IPoE does not involve a lower-layer connectivity protocol. Address assignment protocols and upstream data packets directly trigger IPoE sessions. The cMAG-c supports DHCP, DHCPv6, and ICMPv6 RS as triggering protocols.

The following figure shows an example of an IPoE session setup flow with DHCP as triggering protocol.

Figure 1. IPoE session setup with RADIUS authentication

When the cMAG-c receives the initial triggering packet over the per-Layer 2 access ID IBCP tunnel, the following actions are executed:

  1. The cMAG-c matches the triggering packet with an EP, and creates an IPoE session using the configured keys. The cMAG-c assigns the EP and an IPoE profile. The IPoE profile defines the following behavior of the cMAG-c:
    • The cMAG-c sets dot1p and DSCP values in Ethernet and IP headers of CP messages to the IPoE client.
    • For packets that trigger session creation, the cMAG-c verifies the DHCP client Ethernet address (chaddr field). If the DHCP client Ethernet address does not equal the Ethernet source MAC address, the packet is dropped and no session is created.
    Use the following command to create an IPoE profile.
    subscriber-management profiles ipoe-profile
    Use the following command to assign an IPoE profile to a session matching an EP entry.
    subscriber-management entry-point entry ipoe profile
    Note: If no IPoE profile is provisioned for a session, setup continues as if an IPoE profile with default values was provisioned.
  2. The cMAG-c assigns a single authentication flow to the session and starts the authentication. Subsequent triggers for the same IPoE session do not trigger re-authentication.
  3. The cMAG-c allocates addresses for the session.
  4. The cMAG-c creates data plane rules and per-session IBCP tunnels on the MAG-u.
  5. The cMAG-c assigns addresses over the per-session IBCP tunnel.
  6. If accounting is provisioned, the cMAG-c starts accounting for the session.

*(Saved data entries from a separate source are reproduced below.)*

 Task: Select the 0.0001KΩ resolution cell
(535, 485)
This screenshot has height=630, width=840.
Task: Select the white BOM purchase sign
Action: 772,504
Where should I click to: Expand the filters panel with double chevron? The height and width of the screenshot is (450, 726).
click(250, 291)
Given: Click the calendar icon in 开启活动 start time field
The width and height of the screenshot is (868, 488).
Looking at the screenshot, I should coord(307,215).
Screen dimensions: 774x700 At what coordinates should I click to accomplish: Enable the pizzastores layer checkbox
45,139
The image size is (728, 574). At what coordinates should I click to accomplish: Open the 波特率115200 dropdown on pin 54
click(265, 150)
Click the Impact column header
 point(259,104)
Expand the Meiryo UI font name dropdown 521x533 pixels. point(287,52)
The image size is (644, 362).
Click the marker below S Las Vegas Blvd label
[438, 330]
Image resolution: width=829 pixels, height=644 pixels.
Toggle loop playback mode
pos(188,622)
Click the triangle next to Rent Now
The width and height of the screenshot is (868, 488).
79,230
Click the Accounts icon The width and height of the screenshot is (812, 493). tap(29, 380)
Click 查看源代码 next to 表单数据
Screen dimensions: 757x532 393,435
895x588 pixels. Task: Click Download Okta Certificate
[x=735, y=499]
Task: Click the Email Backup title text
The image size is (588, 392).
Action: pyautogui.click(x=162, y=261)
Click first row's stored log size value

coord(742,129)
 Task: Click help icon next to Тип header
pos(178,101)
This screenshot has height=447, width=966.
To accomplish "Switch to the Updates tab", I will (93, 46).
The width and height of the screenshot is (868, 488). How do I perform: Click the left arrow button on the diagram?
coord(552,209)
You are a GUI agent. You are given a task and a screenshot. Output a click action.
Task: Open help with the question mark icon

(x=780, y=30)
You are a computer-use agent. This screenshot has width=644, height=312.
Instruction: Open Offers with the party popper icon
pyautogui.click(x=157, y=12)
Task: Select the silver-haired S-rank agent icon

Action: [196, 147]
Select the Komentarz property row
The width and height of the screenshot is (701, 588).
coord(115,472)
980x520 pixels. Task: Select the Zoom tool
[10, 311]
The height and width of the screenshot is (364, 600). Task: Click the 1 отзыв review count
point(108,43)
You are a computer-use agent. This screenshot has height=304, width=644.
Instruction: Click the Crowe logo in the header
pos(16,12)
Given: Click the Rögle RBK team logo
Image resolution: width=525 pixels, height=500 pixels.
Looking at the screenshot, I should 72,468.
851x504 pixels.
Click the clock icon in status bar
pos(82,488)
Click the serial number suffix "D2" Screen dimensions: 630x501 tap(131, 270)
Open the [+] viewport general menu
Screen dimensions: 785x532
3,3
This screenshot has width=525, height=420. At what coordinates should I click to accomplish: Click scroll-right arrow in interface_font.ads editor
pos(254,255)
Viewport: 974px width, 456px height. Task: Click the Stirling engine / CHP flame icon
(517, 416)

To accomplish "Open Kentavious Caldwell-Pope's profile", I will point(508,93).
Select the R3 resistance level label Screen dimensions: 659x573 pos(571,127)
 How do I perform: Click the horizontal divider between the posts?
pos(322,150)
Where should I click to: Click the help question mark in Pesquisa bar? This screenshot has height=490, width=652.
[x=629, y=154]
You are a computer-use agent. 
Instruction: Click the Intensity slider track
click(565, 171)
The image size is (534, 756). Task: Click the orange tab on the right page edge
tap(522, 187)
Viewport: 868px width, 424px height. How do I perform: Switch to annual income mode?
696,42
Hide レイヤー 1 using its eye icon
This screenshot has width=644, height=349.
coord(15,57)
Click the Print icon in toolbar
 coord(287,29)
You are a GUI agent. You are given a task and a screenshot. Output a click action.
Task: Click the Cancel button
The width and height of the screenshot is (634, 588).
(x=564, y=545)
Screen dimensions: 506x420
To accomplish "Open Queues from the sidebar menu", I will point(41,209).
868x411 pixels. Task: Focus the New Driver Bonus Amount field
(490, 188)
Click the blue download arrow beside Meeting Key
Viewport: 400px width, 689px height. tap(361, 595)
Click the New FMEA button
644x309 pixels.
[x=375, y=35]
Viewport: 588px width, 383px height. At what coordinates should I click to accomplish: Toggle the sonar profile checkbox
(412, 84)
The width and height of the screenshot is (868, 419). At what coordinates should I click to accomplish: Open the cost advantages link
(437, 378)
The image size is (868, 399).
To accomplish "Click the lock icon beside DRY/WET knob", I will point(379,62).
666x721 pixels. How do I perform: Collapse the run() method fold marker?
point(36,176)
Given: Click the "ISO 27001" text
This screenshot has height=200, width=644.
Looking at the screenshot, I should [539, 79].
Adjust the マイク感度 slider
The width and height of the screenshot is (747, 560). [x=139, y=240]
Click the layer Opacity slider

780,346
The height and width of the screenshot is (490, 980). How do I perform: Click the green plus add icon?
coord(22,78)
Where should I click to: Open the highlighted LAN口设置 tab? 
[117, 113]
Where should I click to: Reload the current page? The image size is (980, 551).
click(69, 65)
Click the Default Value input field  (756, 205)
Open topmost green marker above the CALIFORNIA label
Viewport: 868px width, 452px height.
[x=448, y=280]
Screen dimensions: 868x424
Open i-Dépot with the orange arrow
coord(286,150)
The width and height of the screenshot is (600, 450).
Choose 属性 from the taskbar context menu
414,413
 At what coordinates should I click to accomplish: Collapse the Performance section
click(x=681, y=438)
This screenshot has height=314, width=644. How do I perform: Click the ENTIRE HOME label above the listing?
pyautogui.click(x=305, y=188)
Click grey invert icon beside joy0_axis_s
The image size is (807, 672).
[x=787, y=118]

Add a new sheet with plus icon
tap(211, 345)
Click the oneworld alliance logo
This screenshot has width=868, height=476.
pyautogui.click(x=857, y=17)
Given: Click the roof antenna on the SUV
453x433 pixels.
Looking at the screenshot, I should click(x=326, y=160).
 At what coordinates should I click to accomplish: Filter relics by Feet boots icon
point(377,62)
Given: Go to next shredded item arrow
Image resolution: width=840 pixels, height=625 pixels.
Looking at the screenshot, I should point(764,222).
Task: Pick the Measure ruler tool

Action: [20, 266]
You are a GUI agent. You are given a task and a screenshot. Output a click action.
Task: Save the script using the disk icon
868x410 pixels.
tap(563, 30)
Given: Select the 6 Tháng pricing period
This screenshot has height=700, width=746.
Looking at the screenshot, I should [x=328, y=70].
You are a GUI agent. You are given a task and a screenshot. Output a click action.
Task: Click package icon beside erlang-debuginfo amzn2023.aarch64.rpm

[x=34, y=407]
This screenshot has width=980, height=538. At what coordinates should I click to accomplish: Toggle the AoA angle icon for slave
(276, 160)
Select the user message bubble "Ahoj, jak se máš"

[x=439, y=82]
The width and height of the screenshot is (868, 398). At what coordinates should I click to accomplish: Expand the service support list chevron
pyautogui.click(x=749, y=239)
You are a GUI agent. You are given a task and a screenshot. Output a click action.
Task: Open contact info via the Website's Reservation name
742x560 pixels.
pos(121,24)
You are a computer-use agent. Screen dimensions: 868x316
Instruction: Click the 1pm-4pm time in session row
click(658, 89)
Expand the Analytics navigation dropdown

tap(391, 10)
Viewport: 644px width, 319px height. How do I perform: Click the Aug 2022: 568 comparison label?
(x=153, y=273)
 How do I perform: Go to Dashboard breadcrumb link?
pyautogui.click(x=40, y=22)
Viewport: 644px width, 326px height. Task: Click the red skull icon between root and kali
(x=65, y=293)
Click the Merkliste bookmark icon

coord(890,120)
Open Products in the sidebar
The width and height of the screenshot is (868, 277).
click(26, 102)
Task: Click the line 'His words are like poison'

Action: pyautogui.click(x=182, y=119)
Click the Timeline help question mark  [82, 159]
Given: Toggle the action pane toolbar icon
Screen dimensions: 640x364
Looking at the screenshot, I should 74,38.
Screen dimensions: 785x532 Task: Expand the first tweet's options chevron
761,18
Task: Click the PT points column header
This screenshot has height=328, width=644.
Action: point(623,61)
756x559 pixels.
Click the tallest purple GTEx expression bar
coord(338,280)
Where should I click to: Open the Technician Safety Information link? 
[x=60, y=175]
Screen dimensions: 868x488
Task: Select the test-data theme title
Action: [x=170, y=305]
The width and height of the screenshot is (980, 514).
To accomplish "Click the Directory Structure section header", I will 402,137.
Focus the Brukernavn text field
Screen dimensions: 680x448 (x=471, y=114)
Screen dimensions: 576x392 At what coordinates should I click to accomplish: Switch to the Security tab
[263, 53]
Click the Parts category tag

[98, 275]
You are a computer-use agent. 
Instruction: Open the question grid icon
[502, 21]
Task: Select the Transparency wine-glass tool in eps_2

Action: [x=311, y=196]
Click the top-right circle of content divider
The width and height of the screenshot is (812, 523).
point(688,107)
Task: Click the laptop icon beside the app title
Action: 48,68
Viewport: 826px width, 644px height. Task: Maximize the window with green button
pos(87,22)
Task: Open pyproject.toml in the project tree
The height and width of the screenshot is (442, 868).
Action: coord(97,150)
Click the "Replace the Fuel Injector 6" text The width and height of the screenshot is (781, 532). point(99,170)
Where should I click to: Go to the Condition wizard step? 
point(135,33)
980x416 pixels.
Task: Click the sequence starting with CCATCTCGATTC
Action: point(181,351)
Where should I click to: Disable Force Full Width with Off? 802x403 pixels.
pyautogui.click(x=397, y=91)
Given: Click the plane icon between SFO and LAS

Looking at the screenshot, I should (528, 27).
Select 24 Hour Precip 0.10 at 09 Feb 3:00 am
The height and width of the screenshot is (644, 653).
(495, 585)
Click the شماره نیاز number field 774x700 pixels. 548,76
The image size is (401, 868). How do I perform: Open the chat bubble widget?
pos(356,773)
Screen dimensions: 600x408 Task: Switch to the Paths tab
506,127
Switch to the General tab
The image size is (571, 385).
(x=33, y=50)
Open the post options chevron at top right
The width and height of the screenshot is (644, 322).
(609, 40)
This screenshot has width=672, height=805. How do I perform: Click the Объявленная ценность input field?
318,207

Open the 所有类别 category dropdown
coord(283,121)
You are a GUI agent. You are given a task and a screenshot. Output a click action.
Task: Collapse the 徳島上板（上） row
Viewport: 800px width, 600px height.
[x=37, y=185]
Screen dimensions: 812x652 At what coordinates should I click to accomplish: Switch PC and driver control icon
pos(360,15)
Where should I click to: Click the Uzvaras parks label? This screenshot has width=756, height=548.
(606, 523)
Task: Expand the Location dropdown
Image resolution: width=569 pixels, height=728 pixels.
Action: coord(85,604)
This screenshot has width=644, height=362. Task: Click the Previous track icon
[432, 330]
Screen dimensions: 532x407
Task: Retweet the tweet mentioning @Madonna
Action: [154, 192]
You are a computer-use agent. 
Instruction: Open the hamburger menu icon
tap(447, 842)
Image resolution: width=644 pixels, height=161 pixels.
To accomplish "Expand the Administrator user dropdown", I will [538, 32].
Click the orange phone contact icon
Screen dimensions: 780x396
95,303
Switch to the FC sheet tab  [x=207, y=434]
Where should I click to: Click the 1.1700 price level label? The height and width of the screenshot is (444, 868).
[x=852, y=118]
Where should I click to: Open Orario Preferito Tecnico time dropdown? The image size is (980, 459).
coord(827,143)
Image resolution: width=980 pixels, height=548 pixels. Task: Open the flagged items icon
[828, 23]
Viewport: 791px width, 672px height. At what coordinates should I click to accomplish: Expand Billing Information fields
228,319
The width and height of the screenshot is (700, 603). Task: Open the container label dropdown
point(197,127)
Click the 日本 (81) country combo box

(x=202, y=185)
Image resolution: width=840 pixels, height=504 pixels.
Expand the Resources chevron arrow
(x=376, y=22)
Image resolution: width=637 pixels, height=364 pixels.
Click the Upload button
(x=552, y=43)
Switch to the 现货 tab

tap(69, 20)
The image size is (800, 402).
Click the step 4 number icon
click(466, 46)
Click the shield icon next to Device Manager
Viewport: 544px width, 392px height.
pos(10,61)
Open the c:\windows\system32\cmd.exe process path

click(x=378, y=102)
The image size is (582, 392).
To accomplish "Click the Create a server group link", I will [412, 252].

The events in the following non-exhaustive list cause deletion of an IPoE session:

  • The AAA triggers a failure; for example, RADIUS-initiated disconnect.
  • An operator gives an explicit clear command for the session.
  • No more DHCP or DHCPv6 lease is running; for example, because of a lease timeout or an explicit release message. Because of the lack of client-generated messages, SLAAC-assigned addresses are not tracked independently and require an active DHCP or DHCPv6 lease in the IPoE session.
  • A session timeout has occurred.

SHCV

Subscriber Host Connectivity Verification (SHCV) monitors the connection status of IPoE sessions and removes the appropriate stacks if a session is no longer connected while generating a log event.

The cMAG-c performs SHCV by instructing the user plane function (UPF) at the start of an IPoE session to periodically send ARP requests or Neighbor Solicitations (NS) to end devices. In the case of an IPv4 stack, an ARP request is sent to the device's assigned IPv4 address, whereas for IPv6 stack, an NS is sent to the device's link-local address. If there is no response and all retries fail, SHCV removes the appropriate stack and generates a log event in the syslog server.

Note: SHCV does not anticipate the IPv6 link-local address of end devices to change during an IPoE session. In case of such a change, the session must be re-established for SHCV to target the new address.
To configure how often (in minutes) SHCV checks for disconnected IPoE sessions, use the following command.
subscriber-management profiles shcv-profile periodic interval

The default is 30 minutes.

To configure how many times SHCV retries to get a response from an end device, use the following command.
subscriber-management profiles shcv-profile periodic retries
The default is two retries, in addition to the initial ARP request or NS.
Note: Because the initial ARP request or NS does not count as retrying, two retries means that an end device must fail to respond three times before the appropriate session is considered disconnected.
To configure how long (in seconds) SHCV waits for an end device's response to an ARP request or NS, use the following command.
subscriber-management profiles shcv-profile periodic timeout

The default is 10 seconds.

Changes in the SHCV configuration do not affect existing IPoE sessions.